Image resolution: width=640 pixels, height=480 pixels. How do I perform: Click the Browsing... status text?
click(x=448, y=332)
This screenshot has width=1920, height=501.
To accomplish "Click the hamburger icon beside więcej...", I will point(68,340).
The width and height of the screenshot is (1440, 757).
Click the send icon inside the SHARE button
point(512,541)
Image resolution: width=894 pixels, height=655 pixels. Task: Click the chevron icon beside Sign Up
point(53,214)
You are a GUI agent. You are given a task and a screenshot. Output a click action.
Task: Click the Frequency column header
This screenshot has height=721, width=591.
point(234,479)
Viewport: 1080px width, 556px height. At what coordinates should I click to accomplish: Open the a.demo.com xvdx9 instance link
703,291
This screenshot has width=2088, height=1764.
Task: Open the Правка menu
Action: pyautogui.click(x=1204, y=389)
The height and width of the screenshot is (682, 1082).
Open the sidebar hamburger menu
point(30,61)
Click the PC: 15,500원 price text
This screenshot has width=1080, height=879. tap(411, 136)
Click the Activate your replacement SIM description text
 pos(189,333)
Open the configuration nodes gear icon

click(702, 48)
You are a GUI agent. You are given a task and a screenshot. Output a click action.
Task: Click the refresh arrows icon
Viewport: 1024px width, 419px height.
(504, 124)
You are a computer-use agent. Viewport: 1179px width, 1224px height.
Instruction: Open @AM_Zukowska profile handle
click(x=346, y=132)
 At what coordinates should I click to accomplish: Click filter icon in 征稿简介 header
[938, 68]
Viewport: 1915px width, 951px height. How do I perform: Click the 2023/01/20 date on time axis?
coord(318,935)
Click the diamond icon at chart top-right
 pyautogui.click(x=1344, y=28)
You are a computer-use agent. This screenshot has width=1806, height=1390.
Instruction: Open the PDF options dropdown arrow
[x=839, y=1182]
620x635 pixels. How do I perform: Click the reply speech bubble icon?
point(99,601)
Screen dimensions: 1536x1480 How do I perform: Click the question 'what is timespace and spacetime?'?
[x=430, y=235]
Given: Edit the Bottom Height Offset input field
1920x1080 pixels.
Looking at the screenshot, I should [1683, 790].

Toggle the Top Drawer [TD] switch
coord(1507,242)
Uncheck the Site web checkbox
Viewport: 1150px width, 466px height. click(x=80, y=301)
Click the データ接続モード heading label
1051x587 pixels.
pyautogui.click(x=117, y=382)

━━━━━━━━

= About this exercise =
Nothing in the listing should be left out; repeat it exactly.

= Task response =
Image resolution: width=640 pixels, height=480 pixels. How do I perform: Click the Browsing... status text?
click(x=448, y=332)
This screenshot has width=1920, height=501.
To accomplish "Click the hamburger icon beside więcej...", I will point(68,340).
The width and height of the screenshot is (1440, 757).
Click the send icon inside the SHARE button
point(512,541)
Image resolution: width=894 pixels, height=655 pixels. Task: Click the chevron icon beside Sign Up
point(53,214)
You are a GUI agent. You are given a task and a screenshot. Output a click action.
Task: Click the Frequency column header
This screenshot has height=721, width=591.
point(234,479)
Viewport: 1080px width, 556px height. At what coordinates should I click to accomplish: Open the a.demo.com xvdx9 instance link
703,291
This screenshot has width=2088, height=1764.
Task: Open the Правка menu
Action: pyautogui.click(x=1204, y=389)
The height and width of the screenshot is (682, 1082).
Open the sidebar hamburger menu
point(30,61)
Click the PC: 15,500원 price text
This screenshot has width=1080, height=879. tap(411, 136)
Click the Activate your replacement SIM description text
 pos(189,333)
Open the configuration nodes gear icon

click(702, 48)
You are a GUI agent. You are given a task and a screenshot. Output a click action.
Task: Click the refresh arrows icon
Viewport: 1024px width, 419px height.
(504, 124)
You are a computer-use agent. Viewport: 1179px width, 1224px height.
Instruction: Open @AM_Zukowska profile handle
click(x=346, y=132)
 At what coordinates should I click to accomplish: Click filter icon in 征稿简介 header
[938, 68]
Viewport: 1915px width, 951px height. How do I perform: Click the 2023/01/20 date on time axis?
coord(318,935)
Click the diamond icon at chart top-right
 pyautogui.click(x=1344, y=28)
You are a computer-use agent. This screenshot has width=1806, height=1390.
Instruction: Open the PDF options dropdown arrow
[x=839, y=1182]
620x635 pixels. How do I perform: Click the reply speech bubble icon?
point(99,601)
Screen dimensions: 1536x1480 How do I perform: Click the question 'what is timespace and spacetime?'?
[x=430, y=235]
Given: Edit the Bottom Height Offset input field
1920x1080 pixels.
Looking at the screenshot, I should [1683, 790].

Toggle the Top Drawer [TD] switch
coord(1507,242)
Uncheck the Site web checkbox
Viewport: 1150px width, 466px height. click(x=80, y=301)
Click the データ接続モード heading label
1051x587 pixels.
pyautogui.click(x=117, y=382)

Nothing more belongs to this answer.